Estes trabalhadores da Câmara Municipal reivindicam melhores condições de trabalho e tratamento humanitário e digno por parte da edilidade. Por isso agendaram para o final desta tarde, às 18 horas, uma manifestação pacífica com concentração na Praça Estrela, em São Vicente.

De acordo com Sindicato de Indústria, Agricultura, Comércio e Serviços Afins (SIACSA), apesar de a CMSV ter-se recusado a receber a nota informativa sobre esta acção, com o intuito de a bloquear, a manifestação irá mesmo acontecer.

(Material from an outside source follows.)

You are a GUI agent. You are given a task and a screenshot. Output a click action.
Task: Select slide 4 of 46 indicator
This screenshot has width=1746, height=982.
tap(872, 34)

Conforme explica Jorge Duarte, o coordenador do SIACSA em São Vicente, a edilidade recusa qualquer tipo de diálogo com o sindicato que representa esses trabalhadores, mas avança que é um direito consagrado na Constituição da República de Cabo Verde. “Os trabalhadores têm direito de escolher quem os representa”.

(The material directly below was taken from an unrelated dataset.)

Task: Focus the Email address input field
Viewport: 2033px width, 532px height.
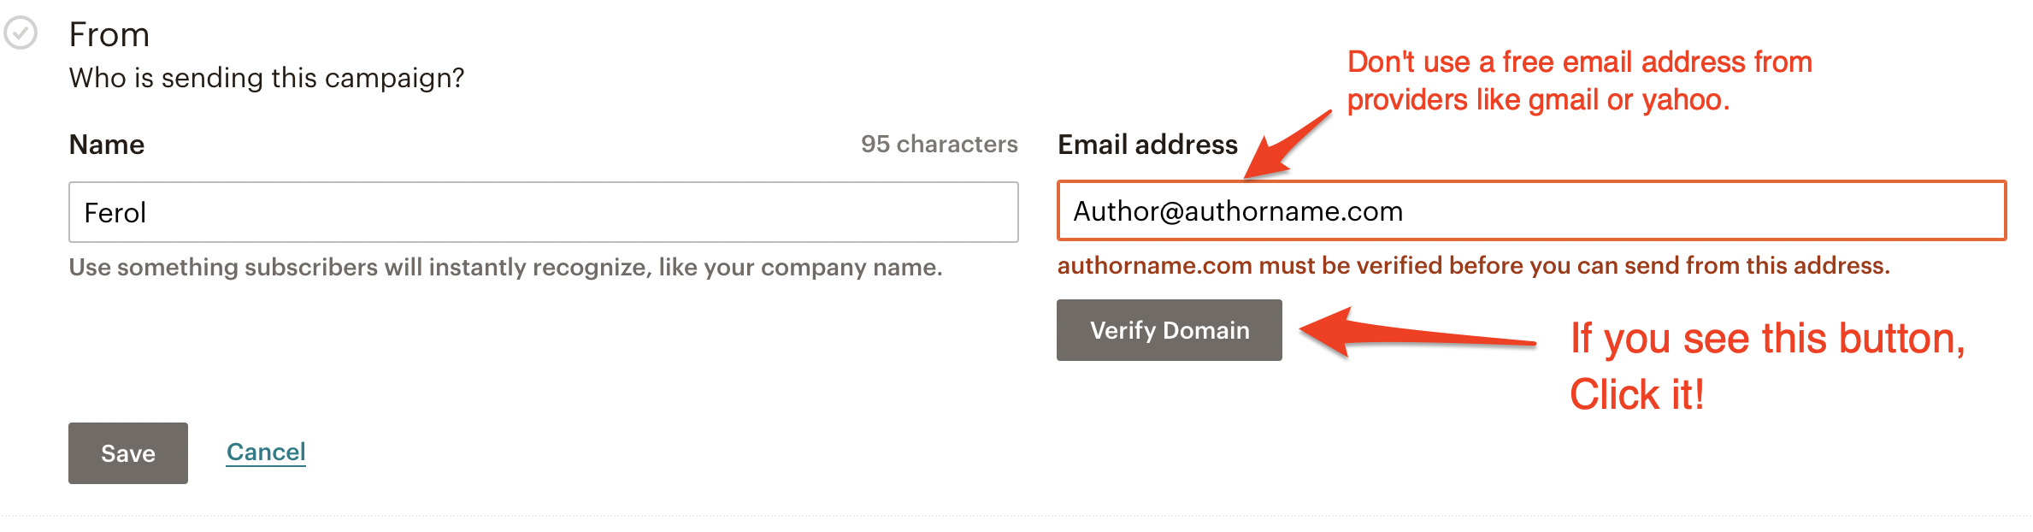Action: (1531, 210)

“Os trabalhadores reclamam das péssimas condições de trabalho. Falta de materiais, como carrinhos de lixo, sendo que muitas vezes são obrigados a recolher os detritos em sacos de plástico e deslocarem-se vários metros até encontrar um contentor para despejar os resíduos. E para fazem isso, levam o saco nos ombros, correndo o perigo de se ferirem com algum material cortante que possa estar ali”.

Estas e outras são algumas das situações que levam o SIACSA a agendar esta manifestação para chamar a atenção pela forma como os funcionários de limpeza públicasão tratados. “Sem o mínimo respeito pelo trabalho que desempenham, não recebem nenhum subsídio de risco pelo trabalho que muitas vezes os coloca em situações diversas”, atesta Jorge Duarte.

Casos como a limpeza de lixo nas encostas, que devido as dificuldades de recolha do lixo, são obrigados a queima-los “sem nenhum tipo de protecção que coloca em causa a sua saúde”.Para Duarte a classe tem sido muito descriminada e já é tempo de serem reconhecidos pelo seu labor. Por isso defende que pelo menos a edilidade deveria ter o bom senso de sentar-se à mesa com o sindicato para que juntos cheguem a um maior entendimento sobre a situação da classe.